Превратив свою жизнь, свое тело в передвижную лабораторию, скитающуюся по всему миру, тихий, степенный и сдержанный с виду мистер Ли, всегда с иголочки и с большим револьвером в пристяжной кобуре, – этот милый и бесстрашный мистер Ли ставил опыты над самим человеческим существованием, со скрипом и по капле выжимая из него последнюю истину, то есть истину о последних, предельных вещах, истину, известную опальным мудрецам прошлого, истину о том, что всё дозволено
.Вслед за Ницше и там, где Достоевский в предельном страхе отшатывался от этой пугающей истины в сторону Христа, Билл Берроуз, некоронованный король пусть не битников, но безбожников и извращенцев всех стран и континентов, идет до самого конца, куда не ступала нога белого человека из позолоченного welfare state.
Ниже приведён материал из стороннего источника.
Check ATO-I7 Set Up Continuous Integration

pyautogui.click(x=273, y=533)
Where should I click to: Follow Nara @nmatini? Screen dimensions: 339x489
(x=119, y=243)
Супротив одряхлевшей истины духа он открывает истину тела
– нового центра мировой святости в тот век, когда святое и профанное ходят в один и тот же бордель. Не случайно, что само тело проговаривает Берроузу сугубо телесную, бездуховную, безголовую истину – последнюю истину о вседозволенности. Тело – или его язык?..Тело под пытками, тело под опиатами, под южноамериканскими галлюциногенными грибами, перверсивное тело в позе на четвереньках, униженное тело, тело преступника, вора, убийцы, тело писателя – тело Уильяма С. Берроуза сломалось, проговорив всё то, о чем его со всем пристрастием допрашивало литературное следствие. Конечно, это созвучно и чекистским пыткам в Советской России, когда всегда заранее известно, кто прав и кто виноват, а также то, что подверженное пыткам тело рано или поздно признается в том, чего от него хотят следователи. Мишель Фуко, примерно в то же время говоривший о том же самом в несколько ином жанре, увидел в пытках старой Европы то же, что Берроуз перенес в актуалии постмодернизма.